┏━━

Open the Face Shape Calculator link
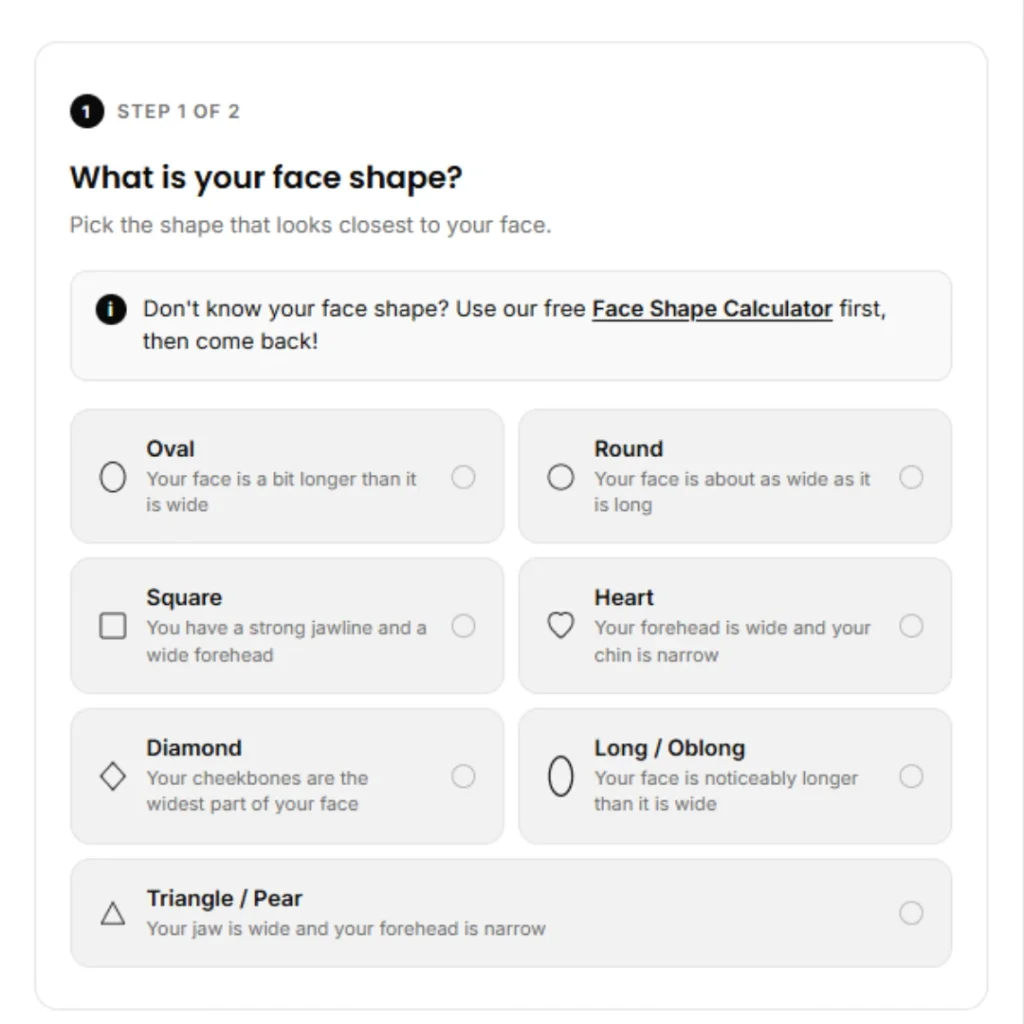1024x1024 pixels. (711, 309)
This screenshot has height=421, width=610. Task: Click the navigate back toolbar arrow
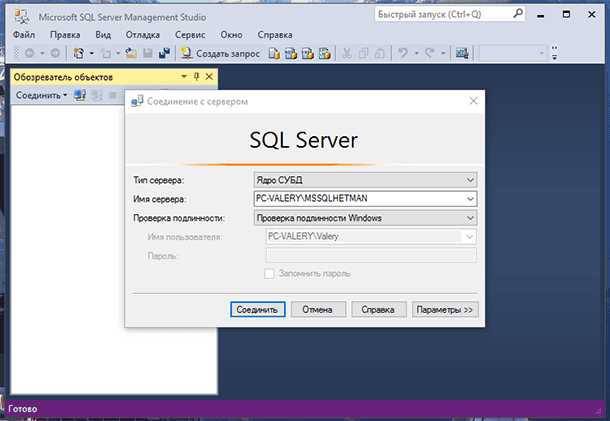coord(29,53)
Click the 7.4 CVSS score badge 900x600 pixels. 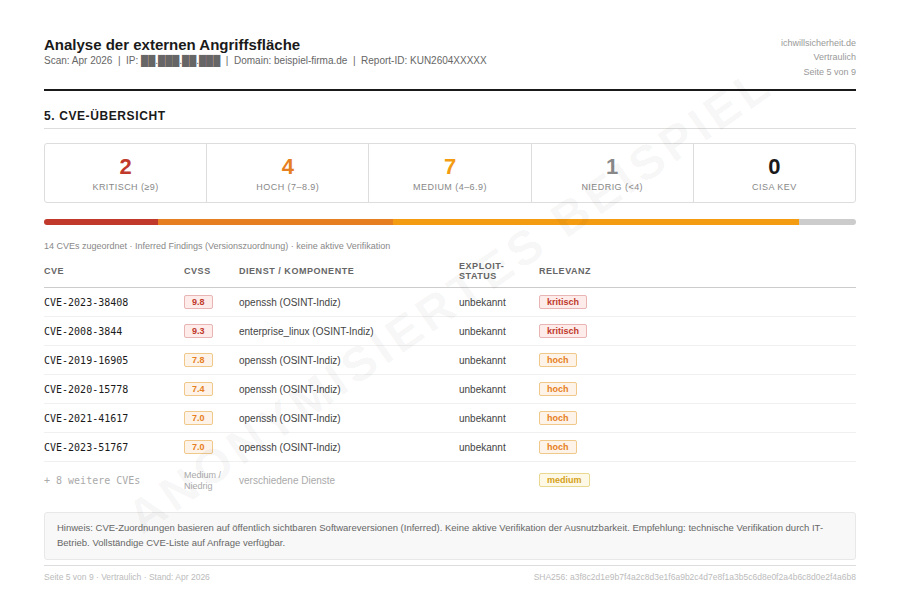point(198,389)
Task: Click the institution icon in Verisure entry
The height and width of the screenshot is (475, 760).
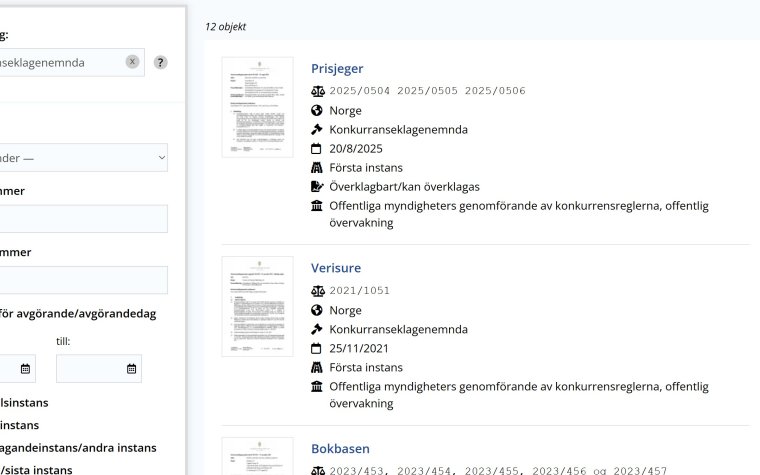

┗━━

YOUR ASSIGNMENT = Once you find the line that contains "Task: Click the institution", reproduce it and every line after it through the end of the entries above, exactly as written, with no pictures.

WRITTEN RESPONSE =
Task: Click the institution icon in Verisure entry
The height and width of the screenshot is (475, 760).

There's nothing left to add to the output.